2024 United States presidential election in Oregon
- Turnout: 75% (▼7 pp)
| Nominee | Kamala Harris | Donald Trump |  |
| Party | Democratic | Republican |
| Home state | California | Florida |
| Running mate | Tim Walz | JD Vance |
| Electoral vote | 8 | 0 |
| Popular vote | 1,240,600 | 919,480 |
| Percentage | 55.27% | 40.97% |
| Harris 40–50% 50–60% 60–70% 70–80% 80–90% 90–100% | Trump 40–50% 50–60% 60–70% 70–80% 80–90% 90–100% | Tie/No data |
| President before election Joe Biden Democratic | Elected President Donald Trump Republican |

= 2024 United States presidential election in Oregon =

The 2024 United States presidential election in Oregon took place on Tuesday, November 5, 2024, as part of the 2024 United States presidential election in which all 50 states plus the District of Columbia participated. Oregon voters chose electors to represent them in the Electoral College via a popular vote. The state of Oregon has eight electoral votes in the Electoral College, following reapportionment due to the 2020 United States census in which the state gained a seat.

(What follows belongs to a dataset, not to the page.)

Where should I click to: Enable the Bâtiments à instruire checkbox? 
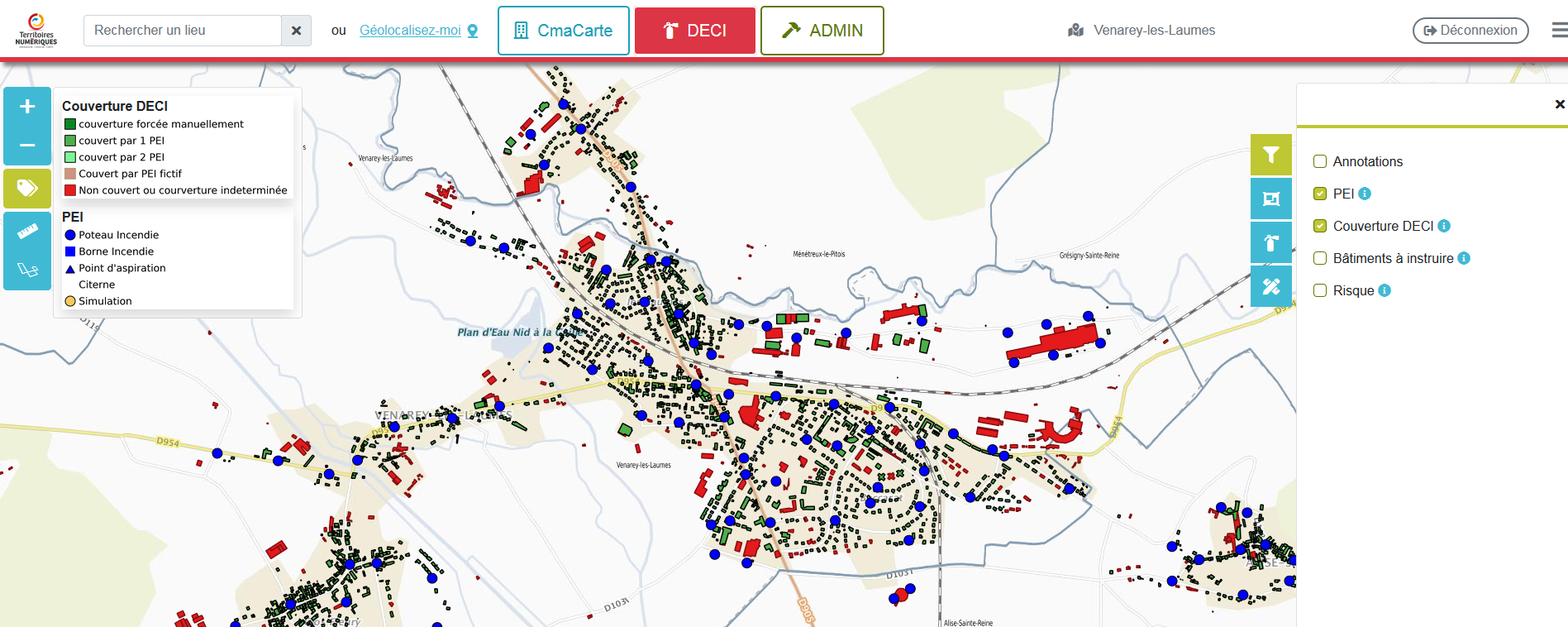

Democrats have won Oregon in every presidential election starting in 1988, and have consistently done so by double digits starting in 2008. A blue state, although not as strongly as neighboring California and Washington, Oregon is part of the Democratic-leaning West Coast, and was predicted to go comfortably for Democrat Kamala Harris (from neighboring California) in 2024.

Harris carried Oregon by a 14.3% margin, which was slightly closer than Oregon in 2020. Oregon shifted to the right by a much smaller margin than the majority of states in this election, as Joe Biden had won Oregon by 16.1% in 2020. This can also be said about neighboring Washington, which also largely resisted the national red wave. Oregon was one of the few states to have many counties shift leftward. Democrats also gained a U.S. House seat in Oregon in the concurrent U.S. House elections in Oregon.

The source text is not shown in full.